Begin with my all time, ultimate savior: the easiest, cheapest, no time consuming, hygienic and easy to find, affordable and buildable, my holly molly dolly instant seasoning. I can serve Padang's until western food in the dining table, ready to serve not more than an hour. From soup, saut , until fried recipe. From easy peasy fried tempe until the world's most delicious food: rendang.Everyone is happy. My husband is happy. No complaining of over salt, no flaws, no mistake. It was just right, like the way it should be.
It was right until I got pregnant. Worry of everything I ate. Will it be toxic and poisonous for my fetus? I started to read carefully every ingredients of every single food I consume. Sodium bikarbonat. Monosodium glutamate. Sugar. Salt. Fat. Artificial flavor ad color. O oh. I had to stop. I had to learn to cook, a real one. Using fresh ingredients, real flavor, not a devil red coloring which really struck into your eyes but harm your body. So the journey began. Try to follow food combining. Try to cook everyday, although it was just only sayur asem or soup or sayur bayam and back again in sayur asem with tempe and tahu goreng. Everyday.

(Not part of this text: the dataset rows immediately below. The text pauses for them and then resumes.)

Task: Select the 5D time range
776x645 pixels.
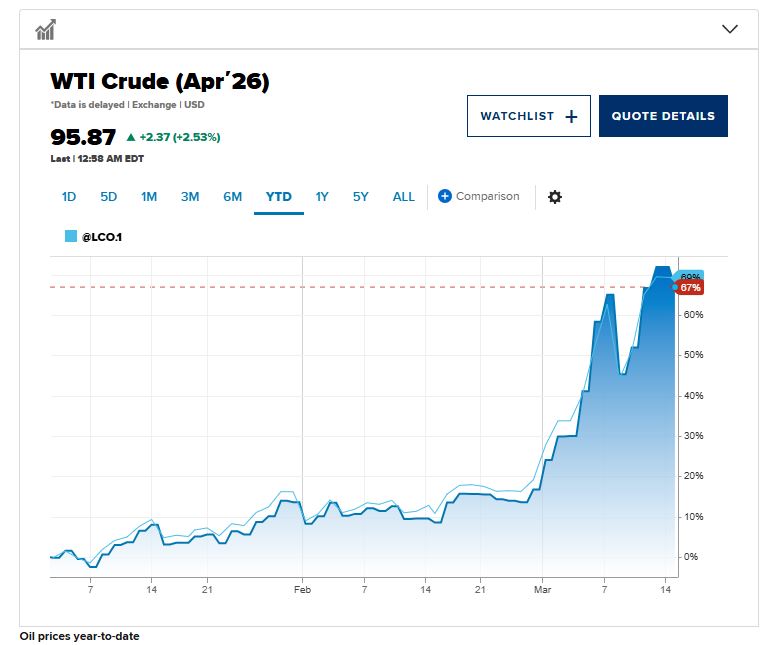Action: [108, 197]

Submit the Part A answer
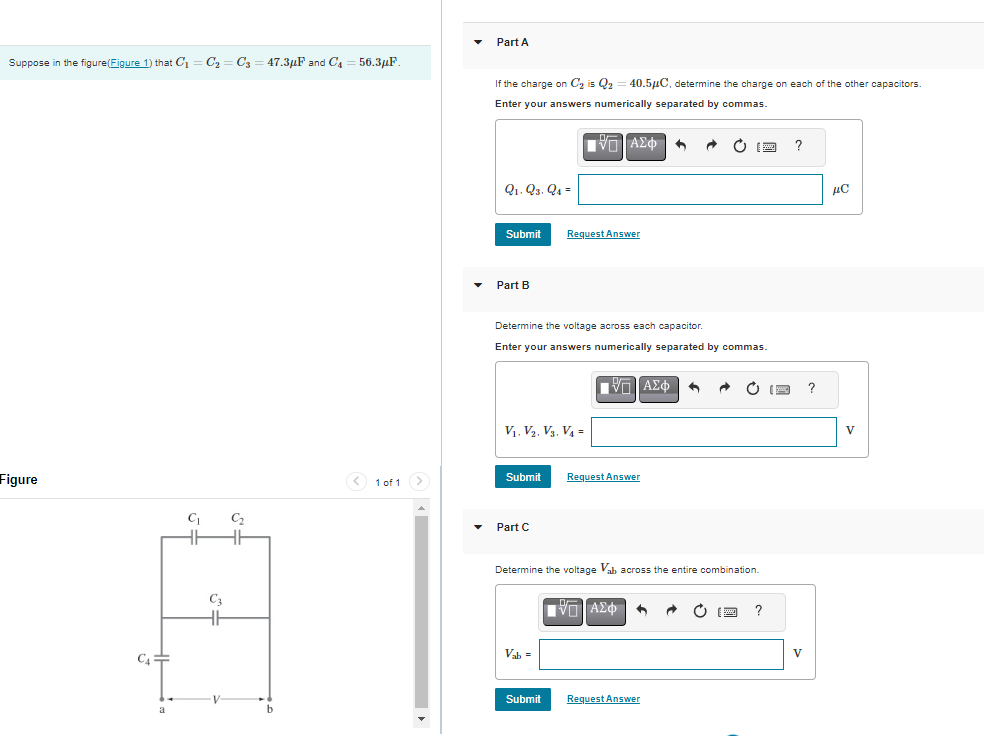(522, 233)
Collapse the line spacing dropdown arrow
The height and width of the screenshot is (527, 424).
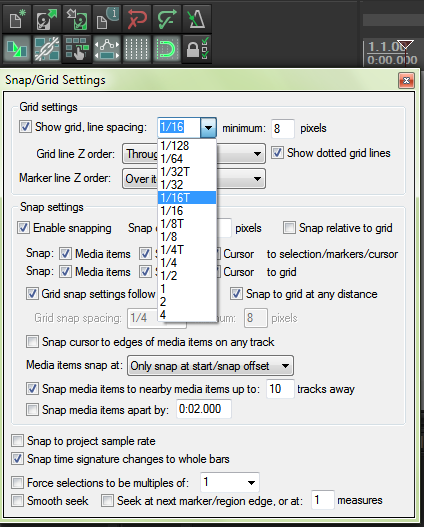[208, 128]
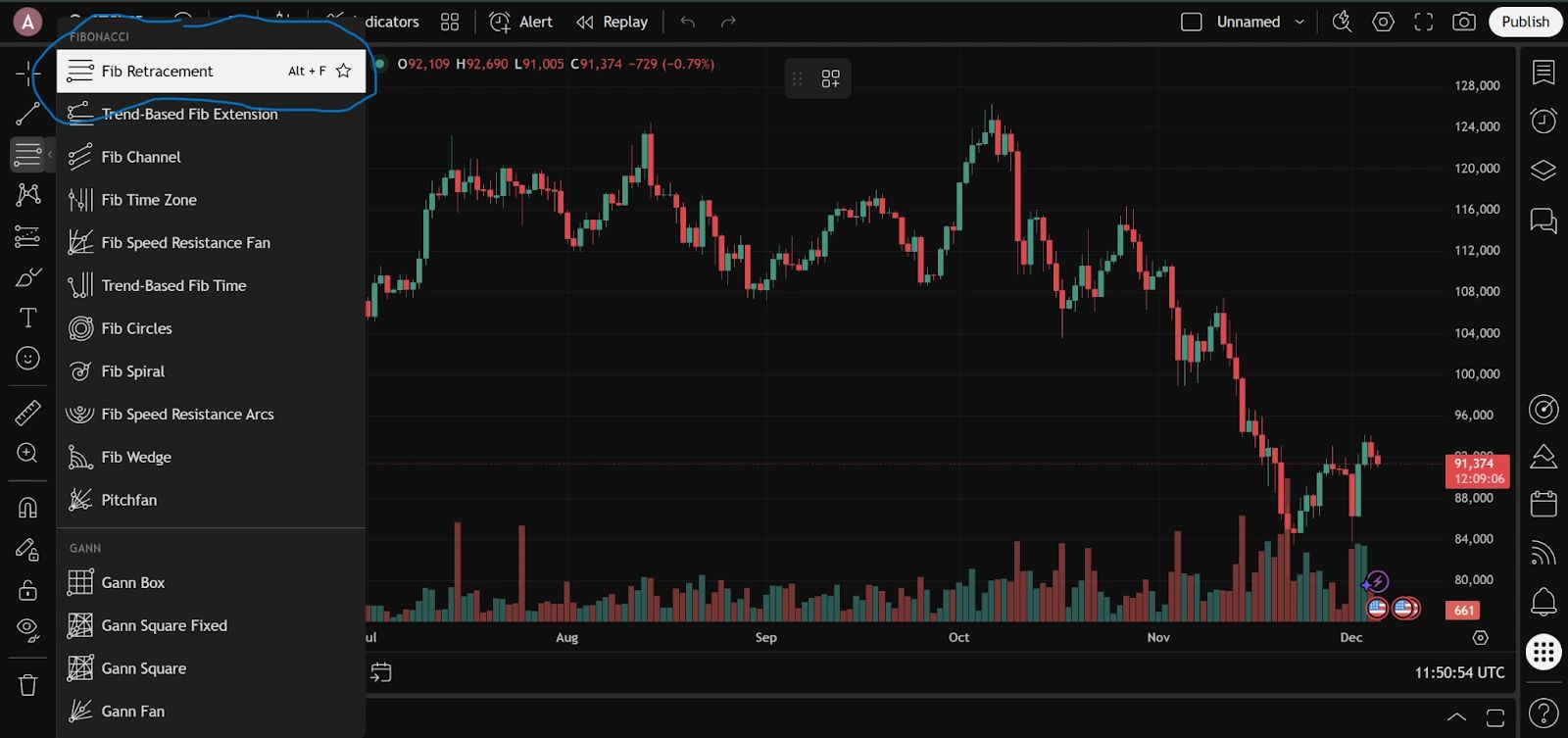This screenshot has height=738, width=1568.
Task: Add Fib Retracement to favorites star
Action: click(x=343, y=71)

Then this baby is getting bigger and bigger. He started to eat and nibble. Snack! So I learn how to make snack. Finger food start with fruit only. Then fruit with a little flavoring, like apple boiled in bit of water with cinnamon and clove. Then fruit mix with flour (leftover bread) and egg so we get raisin and banana bread pudding. Oryou add butter and transfer it into oven and Voila, here comes banana cake, a never failed snack for a year old son,parent in law and a tired working hubby. And the ingredient began to add more and more, from the simplest way like stir and bake, until the complicate one like stir, mix, stir, fold, bake, reverse (can you guess what is it?)
I begin to walk on cooking/baking land. A land of never ending experiments, where you can mix this and that to get this and that. Land of surprising joy.And I am happily face the over or under bake cake and cookies, the burnt cake until you can't even clean the pitch darkest black pan, the hilarious, the weirdest taste by experimentingflavors and colors and techniques and method which make you come up with a piece of great melt cake in your mouth, relaxing and loving yet hard to forget; but sometimes a big failure. But that's all right. Because a thank, a smile or silence with an empty pan in front of your beloved's mouth full of your heartmade cake is worth the price of all the sweat , failure, energy, time and money you spent.
I am happy and thankful to be a housewife who has time to explore and experiment in my beautiful messy laboratory: kitchen.
So, this is my new passion, what's yours?